### EXERCISE TASKS
1 > List every field label that appears in the short lines before the title of the text about Ukraine's 1st electoral district.
2 > How many polling stations does the text about Ukraine's 1st electoral district report for the constituency?
3 > Extend the text about Ukraine's 1st electoral district, beginning right after its final sentence.

- Region: Autonomous Republic of Crimea
- Population: 162,256 (2012)

Current Electoral district
- Created: 2012
- Party: Vacant

= Ukraine's 1st electoral district =

Ukrainian electoral district

Ukraine's 1st electoral district is a Verkhovna Rada constituency in the Autonomous Republic of Crimea. Established in its current form in 2012, it is located entirely in the city of Simferopol. It includes the city's Central and Zaliznychnyi districts, covering the south-western half of the city. The constituency is home to 162,256 registered voters, and has 95 polling stations. Since the Annexation of Crimea by the Russian Federation in 2014, the seat has been vacant.

### SUPPLIED MATERIAL
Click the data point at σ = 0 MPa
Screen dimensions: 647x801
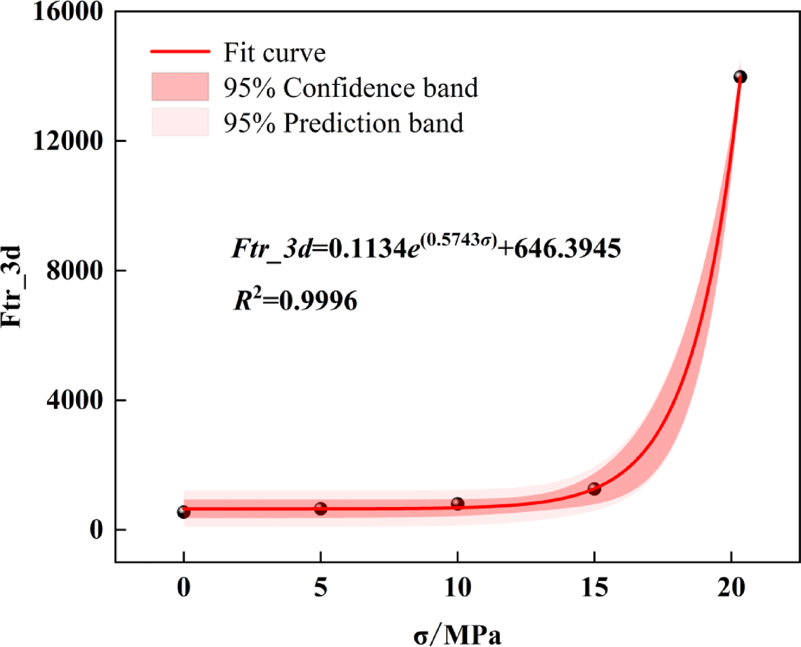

### WRITTEN RESPONSES
1 > Region, Population, Created, Party

2 > 95

3 >
==People's Deputies==

| Party |  | Member | Portrait | Election |
|---|---|---|---|---|
|  | Party of Regions | Vitalina Dzoz |  | 2012 |
|  | Vacant |  |  | 2014 |
|  | Vacant |  |  | 2019 |

==Elections==

===2012===

2012 Ukrainian parliamentary election (single-member constituency)
| Party |  | Candidate | Votes | % |
|  | Party of Regions | Vitalina Dzoz | 27,937 | 38.8 |
|  | Independent | Leonid Hrach | 12,960 | 18.0 |
|  | KPU | Oleh Solomahin | 7,630 | 10.6 |
|  | Russian Unity | Serhiy Aksenov | 6,575 | 9.1 |
|  | UDAR | Serhiy Dotsenko | 4,838 | 6.7 |
|  | Batkivshchyna | Serhiy Lobachev | 4,485 | 6.2 |
|  | Party of Greens | Larysa Semenova | 1,646 | 2.3 |
|  | Ukraine – Forward! | Volodymyr Tolkachov | 1,119 | 1.6 |
|  | Others |  | 4,879 | 6.7 |
| Total votes |  |  | 72,069 | 100.0 |
| Rejected ballots |  |  | 3,493 | 4.6 |
| Turnout |  |  | 75,562 | 46.5 |
| Registered electors |  |  | 162,569 |  |
|  | Party of Regions win (new seat) |  |  |  |  |

2012 Ukrainian parliamentary election (Proportional Representation)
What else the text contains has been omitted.